Our goal is to make on average about 15 basis points each day. Obviously some days are better and some are worse, but if you exclude a handful of the very worst days in September and October 2008, we have largely done that since launch – not a bad result given what we have all lived through over the past two years.
In other words, we are pretty well in line with where we expect to be. We will never be the type of fund that tries to shoot the lights out, but we like to think we do a pretty good job at protecting our investors’ downside risk while generating attractive returns.
GFM: Do you expect your performance or style to change going forward?
DS: As a team we are very focused on our core competences and we don’t expect to change that in any material way. However, due to the nature of our trading strategy, we can make rapid changes in our risk tolerances depending on what we see in the market. For example, throughout much of 2009, we have gone to 40 to 60 per cent cash overnight since we think overnight risk doesn’t pay right now, and we have gone 100 per cent cash on seven or eight occasions this year to protect what we see as unnecessary market risk. Not a lot of other managers can say that. I don’t think our investors pay us to remain fully invested regardless of what we see in the markets, but to generate decent risk-adjusted returns. If we can’t do that, we don’t deserve to manage their money.
GFM: What events do you expect to see in your sector in the coming year?
DS: We have heard about a handful of other fund groups launching their own ‘trading’ funds, which is actually great news because it validates what we have been doing at SAM. Clearly investors like highly liquid, transparent and relatively straightforward strategies right now, and our active trading long/short style seems to be resonating well. It’s a good fit for Ucits products and very easy to accommodate within managed account platforms, so we expect other managers to develop new products in this area.
GFM: How do you assess investors’ current expectations?
DS: Our existing investors are quite pleased with how we have done and we are starting to generate quite a lot of interest from potential new investors. Our returns obviously help, but many investors are trying to identify more ‘traditional’ hedge fund managers – experienced managers who can demonstrate that they can generate absolute returns regardless of what is happening in the markets. There is also a tremendous focus on liquidity and transparency that works in our favour.
GFM: What differentiates you from other managers in your sector?

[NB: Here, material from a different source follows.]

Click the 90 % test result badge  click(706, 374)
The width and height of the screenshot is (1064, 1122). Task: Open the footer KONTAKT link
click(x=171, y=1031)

DS: We are doing something quite different from most other long/short managers. It has taken some time to help investors understand how a trading fund differs from a more traditional long/short manager. They generally have longer investment horizons, place more reliance on fundamental research, and try to identify companies that will either outperform or underperform. Many of these tend to be smaller and mid-cap names that are often hedged against larger indices. There are often liquidity traps for these managers if they need to rapidly exit for any reason.
We limit our universe to the largest and most liquid names and hold positions from anywhere as short as 10 to 15 minutes to 10 days on the longer side. We don’t need to hold our positions for weeks or months to know whether we are right or wrong – we know it within minutes, hours and days. Then we exit and find new opportunities. We take advantage of all sorts of news flow, market events and technical measures, but ultimately what SAM Capital offers is trader judgment. I have been doing this for 25 years and I have a fantastic, very experienced team here who do it with me every day.
GFM: How do you view the environment for fundraising over the coming 12 months?
DS: It should be very positive for long/short managers with good track records, transparent strategies, acceptable volatility and strong liquidity.
GFM: Do you have any firm plans for further product launches?
DS: None at this time, but we are continuing to follow closely the Ucits space, which may be a good fit for us.